Data –
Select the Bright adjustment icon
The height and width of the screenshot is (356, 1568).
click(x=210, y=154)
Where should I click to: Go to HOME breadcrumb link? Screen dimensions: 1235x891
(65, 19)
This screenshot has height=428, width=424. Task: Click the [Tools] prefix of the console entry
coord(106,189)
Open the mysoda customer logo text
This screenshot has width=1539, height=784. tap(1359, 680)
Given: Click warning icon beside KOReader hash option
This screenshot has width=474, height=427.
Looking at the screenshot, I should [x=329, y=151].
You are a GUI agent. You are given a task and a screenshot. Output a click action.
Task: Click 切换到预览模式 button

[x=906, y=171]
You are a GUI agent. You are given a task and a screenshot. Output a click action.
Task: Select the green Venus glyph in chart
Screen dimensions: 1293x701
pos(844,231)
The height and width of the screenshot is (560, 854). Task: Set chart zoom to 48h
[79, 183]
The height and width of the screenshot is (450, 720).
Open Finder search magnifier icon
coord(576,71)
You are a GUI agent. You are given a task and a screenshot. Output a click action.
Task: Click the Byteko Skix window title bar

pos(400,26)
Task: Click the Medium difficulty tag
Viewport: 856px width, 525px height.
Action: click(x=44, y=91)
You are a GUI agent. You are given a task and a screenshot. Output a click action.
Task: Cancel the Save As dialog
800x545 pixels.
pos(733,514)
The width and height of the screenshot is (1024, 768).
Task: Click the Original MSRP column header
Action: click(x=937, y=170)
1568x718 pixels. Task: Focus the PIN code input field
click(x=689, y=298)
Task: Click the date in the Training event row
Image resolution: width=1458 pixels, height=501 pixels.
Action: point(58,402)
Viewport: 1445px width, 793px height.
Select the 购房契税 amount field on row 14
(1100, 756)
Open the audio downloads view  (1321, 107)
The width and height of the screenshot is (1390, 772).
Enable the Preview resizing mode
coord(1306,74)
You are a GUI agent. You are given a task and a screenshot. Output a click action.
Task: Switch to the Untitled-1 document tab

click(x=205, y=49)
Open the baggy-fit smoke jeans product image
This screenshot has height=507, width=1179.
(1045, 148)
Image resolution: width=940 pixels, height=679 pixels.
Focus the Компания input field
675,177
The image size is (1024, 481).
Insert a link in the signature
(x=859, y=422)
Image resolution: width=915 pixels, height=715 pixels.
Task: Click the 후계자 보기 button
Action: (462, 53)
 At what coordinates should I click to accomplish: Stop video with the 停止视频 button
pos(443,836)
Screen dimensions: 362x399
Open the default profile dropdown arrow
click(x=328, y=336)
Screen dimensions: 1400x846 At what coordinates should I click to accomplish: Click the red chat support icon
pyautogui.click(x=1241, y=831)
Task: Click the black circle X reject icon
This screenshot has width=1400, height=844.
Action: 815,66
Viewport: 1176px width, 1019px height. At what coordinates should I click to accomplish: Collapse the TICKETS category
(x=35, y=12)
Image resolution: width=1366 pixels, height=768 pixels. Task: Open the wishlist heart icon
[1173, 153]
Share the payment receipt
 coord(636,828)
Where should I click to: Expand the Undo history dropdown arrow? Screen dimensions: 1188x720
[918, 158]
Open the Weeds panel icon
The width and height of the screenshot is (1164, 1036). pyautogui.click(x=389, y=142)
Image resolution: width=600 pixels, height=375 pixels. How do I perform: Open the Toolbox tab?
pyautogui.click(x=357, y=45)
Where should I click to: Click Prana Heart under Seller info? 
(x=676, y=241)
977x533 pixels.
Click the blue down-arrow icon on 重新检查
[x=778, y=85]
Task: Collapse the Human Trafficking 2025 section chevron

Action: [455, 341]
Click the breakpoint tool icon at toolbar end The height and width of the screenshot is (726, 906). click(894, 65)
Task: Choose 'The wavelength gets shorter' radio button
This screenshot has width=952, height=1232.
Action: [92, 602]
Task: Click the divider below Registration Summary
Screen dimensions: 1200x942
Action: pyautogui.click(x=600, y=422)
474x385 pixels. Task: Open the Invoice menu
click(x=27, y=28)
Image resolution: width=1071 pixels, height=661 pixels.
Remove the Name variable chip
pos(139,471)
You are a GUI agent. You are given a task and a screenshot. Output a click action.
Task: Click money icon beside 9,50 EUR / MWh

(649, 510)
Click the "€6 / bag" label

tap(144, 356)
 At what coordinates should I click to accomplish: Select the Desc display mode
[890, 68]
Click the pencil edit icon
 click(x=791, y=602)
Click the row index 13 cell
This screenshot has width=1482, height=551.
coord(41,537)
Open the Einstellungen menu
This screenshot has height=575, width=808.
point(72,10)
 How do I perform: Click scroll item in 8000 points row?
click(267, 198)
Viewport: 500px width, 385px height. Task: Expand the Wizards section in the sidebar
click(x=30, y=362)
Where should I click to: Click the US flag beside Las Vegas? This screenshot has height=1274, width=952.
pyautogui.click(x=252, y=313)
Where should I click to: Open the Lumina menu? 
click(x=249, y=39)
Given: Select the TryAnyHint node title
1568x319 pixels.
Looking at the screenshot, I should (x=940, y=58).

Your goal –
Give back all the data exactly as it was written.

Answer to this task –
Select the Bright adjustment icon
The height and width of the screenshot is (356, 1568).
click(x=210, y=154)
Where should I click to: Go to HOME breadcrumb link? Screen dimensions: 1235x891
(65, 19)
This screenshot has height=428, width=424. Task: Click the [Tools] prefix of the console entry
coord(106,189)
Open the mysoda customer logo text
This screenshot has width=1539, height=784. tap(1359, 680)
Given: Click warning icon beside KOReader hash option
This screenshot has width=474, height=427.
Looking at the screenshot, I should [x=329, y=151].
You are a GUI agent. You are given a task and a screenshot. Output a click action.
Task: Click 切换到预览模式 button

[x=906, y=171]
You are a GUI agent. You are given a task and a screenshot. Output a click action.
Task: Select the green Venus glyph in chart
Screen dimensions: 1293x701
pos(844,231)
The height and width of the screenshot is (560, 854). Task: Set chart zoom to 48h
[79, 183]
The height and width of the screenshot is (450, 720).
Open Finder search magnifier icon
coord(576,71)
You are a GUI agent. You are given a task and a screenshot. Output a click action.
Task: Click the Byteko Skix window title bar

pos(400,26)
Task: Click the Medium difficulty tag
Viewport: 856px width, 525px height.
Action: click(x=44, y=91)
You are a GUI agent. You are given a task and a screenshot. Output a click action.
Task: Cancel the Save As dialog
800x545 pixels.
pos(733,514)
The width and height of the screenshot is (1024, 768).
Task: Click the Original MSRP column header
Action: click(x=937, y=170)
1568x718 pixels. Task: Focus the PIN code input field
click(x=689, y=298)
Task: Click the date in the Training event row
Image resolution: width=1458 pixels, height=501 pixels.
Action: point(58,402)
Viewport: 1445px width, 793px height.
Select the 购房契税 amount field on row 14
(1100, 756)
Open the audio downloads view  (1321, 107)
The width and height of the screenshot is (1390, 772).
Enable the Preview resizing mode
coord(1306,74)
You are a GUI agent. You are given a task and a screenshot. Output a click action.
Task: Switch to the Untitled-1 document tab

click(x=205, y=49)
Open the baggy-fit smoke jeans product image
This screenshot has height=507, width=1179.
(1045, 148)
Image resolution: width=940 pixels, height=679 pixels.
Focus the Компания input field
675,177
The image size is (1024, 481).
Insert a link in the signature
(x=859, y=422)
Image resolution: width=915 pixels, height=715 pixels.
Task: Click the 후계자 보기 button
Action: (462, 53)
 At what coordinates should I click to accomplish: Stop video with the 停止视频 button
pos(443,836)
Screen dimensions: 362x399
Open the default profile dropdown arrow
click(x=328, y=336)
Screen dimensions: 1400x846 At what coordinates should I click to accomplish: Click the red chat support icon
pyautogui.click(x=1241, y=831)
Task: Click the black circle X reject icon
This screenshot has width=1400, height=844.
Action: 815,66
Viewport: 1176px width, 1019px height. At what coordinates should I click to accomplish: Collapse the TICKETS category
(x=35, y=12)
Image resolution: width=1366 pixels, height=768 pixels. Task: Open the wishlist heart icon
[1173, 153]
Share the payment receipt
 coord(636,828)
Where should I click to: Expand the Undo history dropdown arrow? Screen dimensions: 1188x720
[918, 158]
Open the Weeds panel icon
The width and height of the screenshot is (1164, 1036). pyautogui.click(x=389, y=142)
Image resolution: width=600 pixels, height=375 pixels. How do I perform: Open the Toolbox tab?
pyautogui.click(x=357, y=45)
Where should I click to: Click Prana Heart under Seller info? 
(x=676, y=241)
977x533 pixels.
Click the blue down-arrow icon on 重新检查
[x=778, y=85]
Task: Collapse the Human Trafficking 2025 section chevron

Action: [455, 341]
Click the breakpoint tool icon at toolbar end The height and width of the screenshot is (726, 906). click(894, 65)
Task: Choose 'The wavelength gets shorter' radio button
This screenshot has width=952, height=1232.
Action: [92, 602]
Task: Click the divider below Registration Summary
Screen dimensions: 1200x942
Action: pyautogui.click(x=600, y=422)
474x385 pixels. Task: Open the Invoice menu
click(x=27, y=28)
Image resolution: width=1071 pixels, height=661 pixels.
Remove the Name variable chip
pos(139,471)
You are a GUI agent. You are given a task and a screenshot. Output a click action.
Task: Click money icon beside 9,50 EUR / MWh

(649, 510)
Click the "€6 / bag" label

tap(144, 356)
 At what coordinates should I click to accomplish: Select the Desc display mode
[890, 68]
Click the pencil edit icon
 click(x=791, y=602)
Click the row index 13 cell
This screenshot has width=1482, height=551.
coord(41,537)
Open the Einstellungen menu
This screenshot has height=575, width=808.
point(72,10)
 How do I perform: Click scroll item in 8000 points row?
click(267, 198)
Viewport: 500px width, 385px height. Task: Expand the Wizards section in the sidebar
click(x=30, y=362)
Where should I click to: Click the US flag beside Las Vegas? This screenshot has height=1274, width=952.
pyautogui.click(x=252, y=313)
Where should I click to: Open the Lumina menu? 
click(x=249, y=39)
Given: Select the TryAnyHint node title
1568x319 pixels.
Looking at the screenshot, I should (x=940, y=58).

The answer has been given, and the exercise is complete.